Easy Money The majority of technology companies surveyed expect a bump-up in licensing revenues this year. |
No growth: | 4% | |||
Less than 10% | 31% | |||
More than 10% | 28% | |||
More than 20% | 14% |
Source: PricewaterhouseCoopers
Toward that, a number of vendors have started “license management” or “license compliance” programs. Typically, such programs include tougher and more-frequent customer audits. In some cases, vendors force business users to run software that automatically counts the type and number of products installed. “It’s up to you to make sure you have a license for everything,” advises E. Robert Yoches, a partner at Finnegan, Henderson, Farabow, Garrett & Dunner LLP, a Washington, D.C., law firm that focuses on intellectual-property matters. “If you don’t have a license for a particular product, you’ll have to work out some sort of settlement agreement.”
The Internet is also helping vendors enforce the stipulations of licensing agreements. Browser-based monitors, built directly into such products as operating systems and databases, can automatically detect a customer running more than the permitted number of copies of a program, or accessing features in a way not authorized by an existing agreement. “While these types of monitors have existed for some time,” notes Yoches, “they’re more sophisticated now.”
Many software vendors are also starting to move support, maintenance, and upgrades to a subscription model. While a company may have a perpetual license for a product, points out Fred Hoch, vice president of software programs for the Washington, D.C.-based Software and Information Industry Association, “you can only get support for it for a three-year subscription period.”
The “L” Word
Some push-back is possible. But standing fast against increasingly vigilant vendors requires increasing vigilance on the part of users. First off, experts say, tech managers, IT workers, and even midlevel employees should become completely familiar with the agreements linked to the products they regularly use. Advisers point out that vendors often make claims that contravene license terms. Says Marston: “I cannot tell you how many companies I see where the legal department signs an agreement that never leaves the legal department.”
When contracts do come up for renewal, corporate customers shouldn’t be afraid to ask for terms that are decidedly in their favor. Midmarket vendors, digging hard for market share, may still be willing to adjust terms to retain a client. Large software publishers, on the other hand, may budge on some points to sidestep any chance of antitrust litigation.
Wherever possible, users should try to build as much certainty as possible into their vendor pacts. If a software maker promises, for example, not to release a major upgrade for the next two years, get the pledge in writing. Says Frank: “At least then you’ll know that for the next two years this is what your cost is going to be, instead of being surprised by new releases and upgrades.”

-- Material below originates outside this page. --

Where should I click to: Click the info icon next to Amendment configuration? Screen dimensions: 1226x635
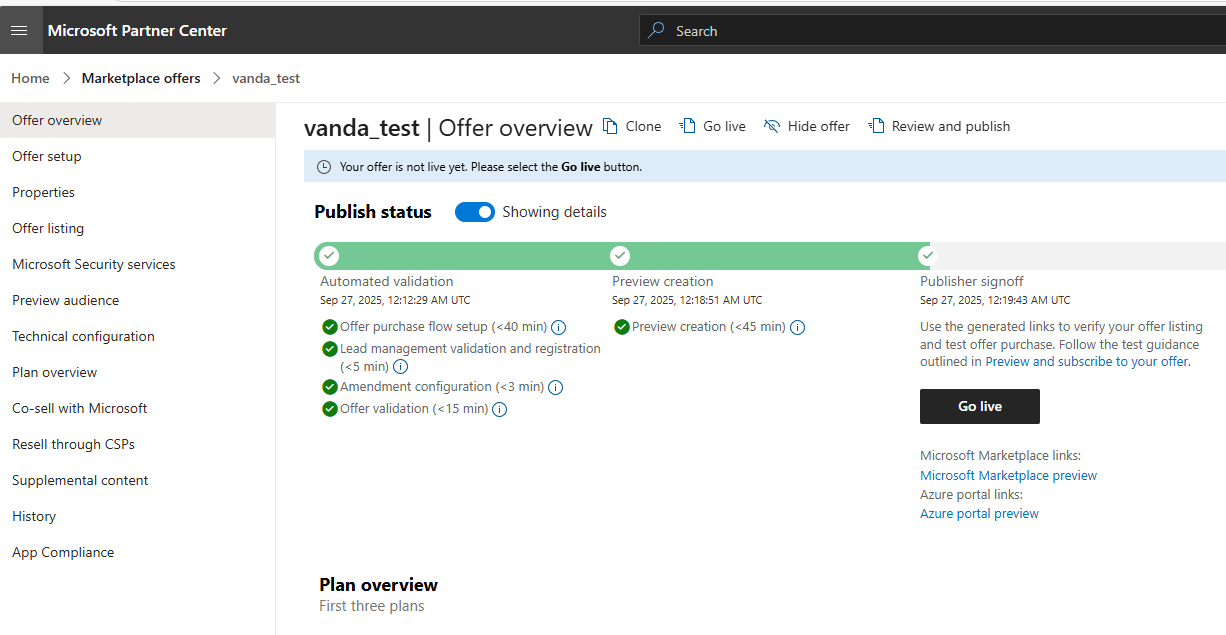pos(556,387)
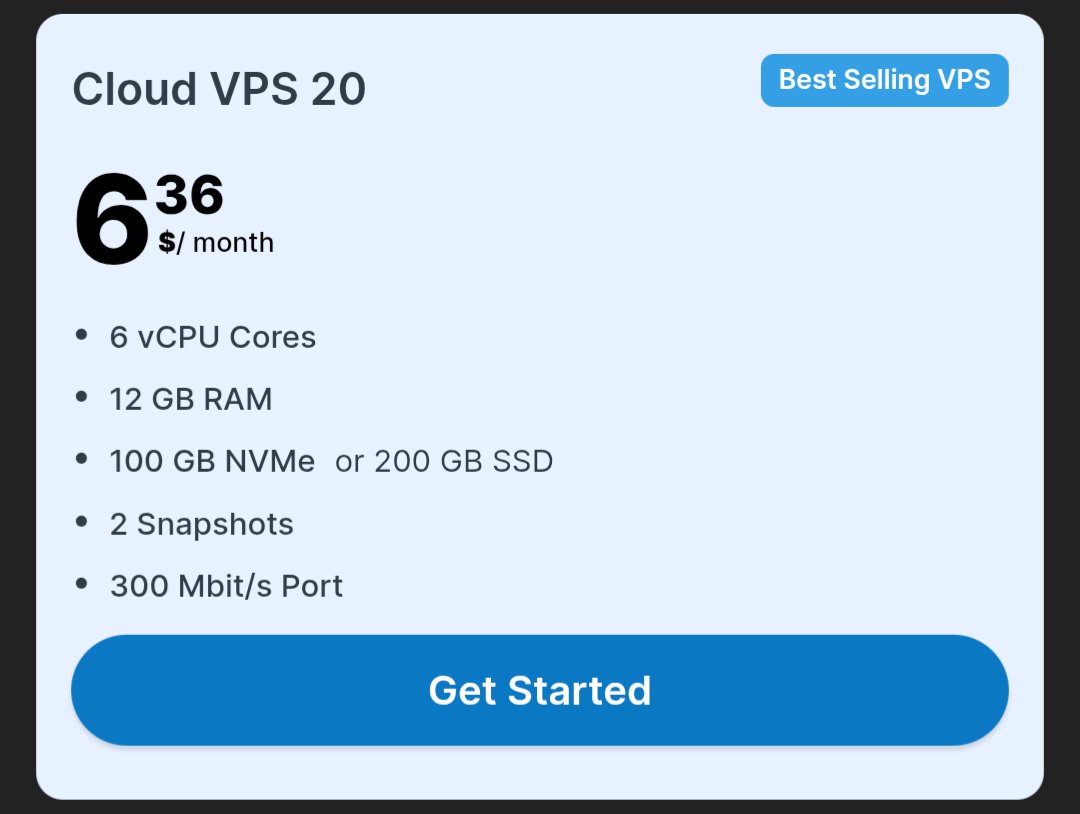
Task: Click the per month billing label
Action: (225, 242)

For added clout, corporate users might let it slip that they’re considering moving to open-source alternatives. Barring that, businesses would be wise not to hook up with vendors that insist on pushing a proprietary platform for programs. “You don’t necessarily have to replace Windows with Linux,” advises Frank, “but [you should have] the capability to migrate to other platforms for particular applications.”
Still, the ongoing consolidation in the software industry is going to make it nearly impossible for finance chiefs to rein in the total costs of enterprise applications. Now that Oracle’s acquisition of PeopleSoft is complete, for instance, large multinational corporations have two — count ’em, two — viable ERP vendors to choose from.
“There’s going to be fewer vendors for larger companies to choose from, so you’re going to have fewer choices,” warns Marston. “Given current trends, you’ll have to negotiate hard to gain any advantage.”
John Edwards is a freelance writer based in Gilbert, Arizona.